Başka bir yerde de "Size nur verir."[44] şeklinde bir ifade kullanılır. O hâlde, temelini Allah'a kulluk ve namazın oluşturduğu takva, nuraniyet ve basiret kazanmak için bir adımdır.
İkinci Adım: Allah, ilâhî hidayeti kabul edip hak yörüngesinde yer alanların hidayetini artırır:
"Hidayet bulanlara gelince, Allah onların hidayetlerini artırmıştır."[45]
O hâlde onlara bahşedilen nur ve hidayet durmak bilmez; aksine göstermiş oldukları teslimiyet ve sundukları kulluktan dolayı sürekli yakınlaşma ve mükemmelleşme halindedirler ve varlık kapasiteleri gittikçe genişler.
Üçüncü Adım: Bu insanlar Allah yolunda çaba harcadıkları için, Allah Tealâ, kemale ulaşsınlar diye onlara bir çok yollar gösterir:
"Bizim yolumuzda çaba harcayanları biz yollarımıza iletiriz."[46]
Dördüncü Adım: Şeytan onlara yöneldiğinde hemen Allah'ı anıp ondan bağışlanma dilerler:
"Kendilerine Şeytandan gelen bir vesvese dokunduğu zaman -Allah'ı- hatırlarlar."[47]
Beşinci Adım: Kendini yetiştirmek, günah ve çirkinliklerden uzak durmak için namaz en iyi etkendir:
"Doğrusu namaz kötü ve iğrenç şeylerden men eder."[48]
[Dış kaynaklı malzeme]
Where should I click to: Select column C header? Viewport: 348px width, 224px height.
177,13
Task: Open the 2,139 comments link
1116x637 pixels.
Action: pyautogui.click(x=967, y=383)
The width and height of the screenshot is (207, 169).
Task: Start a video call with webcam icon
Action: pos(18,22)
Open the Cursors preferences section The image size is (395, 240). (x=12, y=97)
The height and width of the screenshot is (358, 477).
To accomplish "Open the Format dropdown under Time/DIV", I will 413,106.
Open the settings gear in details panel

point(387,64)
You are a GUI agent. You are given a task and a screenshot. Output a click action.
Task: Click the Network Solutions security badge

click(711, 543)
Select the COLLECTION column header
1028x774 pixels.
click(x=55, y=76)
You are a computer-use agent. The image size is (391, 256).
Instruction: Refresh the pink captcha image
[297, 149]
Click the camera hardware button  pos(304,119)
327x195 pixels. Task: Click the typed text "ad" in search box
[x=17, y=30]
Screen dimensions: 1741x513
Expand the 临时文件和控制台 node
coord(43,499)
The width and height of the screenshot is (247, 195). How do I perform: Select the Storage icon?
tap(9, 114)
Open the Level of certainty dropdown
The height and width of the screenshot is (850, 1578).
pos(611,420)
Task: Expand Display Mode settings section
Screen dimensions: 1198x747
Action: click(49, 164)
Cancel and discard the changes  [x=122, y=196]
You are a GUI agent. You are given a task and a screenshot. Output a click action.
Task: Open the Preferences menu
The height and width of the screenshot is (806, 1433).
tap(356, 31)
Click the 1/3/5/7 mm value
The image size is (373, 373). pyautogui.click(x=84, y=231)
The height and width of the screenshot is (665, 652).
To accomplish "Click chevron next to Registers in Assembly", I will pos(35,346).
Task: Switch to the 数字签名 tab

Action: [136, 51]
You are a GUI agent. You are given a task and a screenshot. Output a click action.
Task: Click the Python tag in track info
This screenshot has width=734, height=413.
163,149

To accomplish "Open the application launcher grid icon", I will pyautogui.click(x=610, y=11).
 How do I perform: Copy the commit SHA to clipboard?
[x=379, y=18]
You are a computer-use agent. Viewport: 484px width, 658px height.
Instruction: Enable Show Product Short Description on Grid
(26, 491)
Bu adımlardan sonra, insan kendi nefsi üzerinde sulta kurur, nefsini dizginler, vesvese ve kaygılara tutsak olmasının önüne geçer; iç vesveselerin ve dış zorbaların baskısı arttığında da yine namaz ve sabır ilkesinden yardım alır:
"Sabır ve namazla yardım dileyin."[49]
Altıncı Adım: İlâhî nurla aydınlanan takvalı kişiler, kıldıkları her namazla bir adım ileri giderler; çünkü namaz anlamsız bir tekrarlama eylemi değildir, bir uçuştur, miraçtır. Bir merdivenin tüm basamakları birbirine benzer; fakat her basamak insanı bir adım yukarı çıkarır. Nitekim bir kuyu kazan kişi, görünüşte aynı şeyi tekrarlamış görünse, sürekli kazma sallar olsa da, her kazmada daha fazla derinliğe inmektedir.
Namazın rekâtları da aynen böyledir; tekrarlanan bir iş gibi görünse de, gerçekte insan mükemmellik merdiveninin basamaklarından yukarı çıkıyor, marifet ve iman alanında daha bir derine iniyor.
Namaz kılan kişi, ömrünün şeytanın otlağı olmasına ve onun at koşturmasına izin vermez.
İmam Zeynelabidin (a.s) "Mekarim'ul-Ahlâk" adlı duasında Allah-u Tealâ'ya şöyle yalvarmaktadır:
"Allah'ım! Eğer ömrüm şeytanın otlağıysa, kes kopar onu."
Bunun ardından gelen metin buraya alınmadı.